Intellectual Disability: Definitions

Summary of Major Oral Conditions

Special Care in Dentistry
John Morgan, DDS
Tufts University School of Dental Medicine, 2008


Study Questions:
     

  1. Briefly describe each of the ten oral conditions frequently found in patients with special needs, including intellectual disability (see link below).

  2. What is one implication of poor oral health for persons with intellectual disability?

  3. What is the perception many dental professionals have concerning the behavior of persons with intellectual disability? What can be done?

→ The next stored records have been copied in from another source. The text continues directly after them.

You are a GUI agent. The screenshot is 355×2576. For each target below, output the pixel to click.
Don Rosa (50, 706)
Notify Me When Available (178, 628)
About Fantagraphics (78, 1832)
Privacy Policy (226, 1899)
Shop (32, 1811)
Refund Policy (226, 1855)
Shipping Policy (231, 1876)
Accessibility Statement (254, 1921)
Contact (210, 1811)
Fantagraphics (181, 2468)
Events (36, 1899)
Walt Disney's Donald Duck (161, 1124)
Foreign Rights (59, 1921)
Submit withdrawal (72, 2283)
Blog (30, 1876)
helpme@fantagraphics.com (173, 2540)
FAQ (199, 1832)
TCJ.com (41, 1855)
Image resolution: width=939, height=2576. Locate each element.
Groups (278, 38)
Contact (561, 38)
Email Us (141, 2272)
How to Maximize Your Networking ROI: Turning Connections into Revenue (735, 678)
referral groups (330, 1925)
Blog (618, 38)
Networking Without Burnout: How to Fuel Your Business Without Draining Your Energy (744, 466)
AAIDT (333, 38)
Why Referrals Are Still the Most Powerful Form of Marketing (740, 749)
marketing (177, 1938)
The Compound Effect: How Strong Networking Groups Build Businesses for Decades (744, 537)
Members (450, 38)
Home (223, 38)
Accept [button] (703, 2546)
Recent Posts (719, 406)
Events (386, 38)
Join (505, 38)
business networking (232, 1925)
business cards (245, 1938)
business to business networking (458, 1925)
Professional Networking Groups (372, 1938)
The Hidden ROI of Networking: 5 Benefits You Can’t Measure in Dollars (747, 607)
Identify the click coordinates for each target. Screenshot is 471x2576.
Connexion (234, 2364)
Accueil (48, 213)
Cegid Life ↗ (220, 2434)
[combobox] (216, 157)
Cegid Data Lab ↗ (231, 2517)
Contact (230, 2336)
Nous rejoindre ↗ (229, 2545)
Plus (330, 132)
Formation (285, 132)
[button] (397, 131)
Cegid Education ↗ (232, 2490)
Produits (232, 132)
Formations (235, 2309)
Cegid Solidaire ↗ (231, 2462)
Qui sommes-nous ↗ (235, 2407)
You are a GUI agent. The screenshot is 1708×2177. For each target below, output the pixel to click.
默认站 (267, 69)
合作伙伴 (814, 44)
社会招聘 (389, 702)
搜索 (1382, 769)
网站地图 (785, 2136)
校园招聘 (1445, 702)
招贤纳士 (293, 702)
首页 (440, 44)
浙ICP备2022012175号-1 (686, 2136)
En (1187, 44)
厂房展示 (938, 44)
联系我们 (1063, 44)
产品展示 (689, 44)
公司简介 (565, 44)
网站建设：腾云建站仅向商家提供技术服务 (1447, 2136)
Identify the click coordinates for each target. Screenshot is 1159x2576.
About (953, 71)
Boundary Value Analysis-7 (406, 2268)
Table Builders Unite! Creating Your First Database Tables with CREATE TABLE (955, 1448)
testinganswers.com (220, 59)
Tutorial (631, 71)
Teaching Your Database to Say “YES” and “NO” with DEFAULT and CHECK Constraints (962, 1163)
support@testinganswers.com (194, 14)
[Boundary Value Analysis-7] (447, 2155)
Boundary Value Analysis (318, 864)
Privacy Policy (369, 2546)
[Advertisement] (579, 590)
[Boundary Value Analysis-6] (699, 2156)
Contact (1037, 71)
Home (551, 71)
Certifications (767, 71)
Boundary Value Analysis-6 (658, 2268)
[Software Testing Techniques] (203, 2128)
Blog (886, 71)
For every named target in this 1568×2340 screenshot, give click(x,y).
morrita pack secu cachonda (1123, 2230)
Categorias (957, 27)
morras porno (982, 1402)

Major Oral Conditions of Intellectually Disabled Patients
Since intellectual disability is associated with disturbances in early development, abnormalities in the teeth and oral cavity are frequently found. For example, anomalies of the enamel and dentin often are seen in children affected by maternal rubella.

Tooth eruption may be delayed dramatically, and occur in a bizarre sequence. Microdontia, cone-shaped teeth, and other abnormalities of tooth morphology also are common, and occur at a very early age. 

Persons with intellectual disability are more prone to dental caries, malocclusion, tongue thrusting, clenching, bruxism, drooling, self-injurious behavior, and pica (a craving for unnatural articles of food). Institutionalization and oral hygiene status have been identified as significant variables affecting the oral health of individuals with intellectual disability

(The National Institute of Dental and Craniofacial Research Web site [http://www.nidcr.nih.gov] provides accurate, up-to-date information about oral health, clinical trials, patient resources, research advances, and funding and training opportunities for researchers and health professionals.)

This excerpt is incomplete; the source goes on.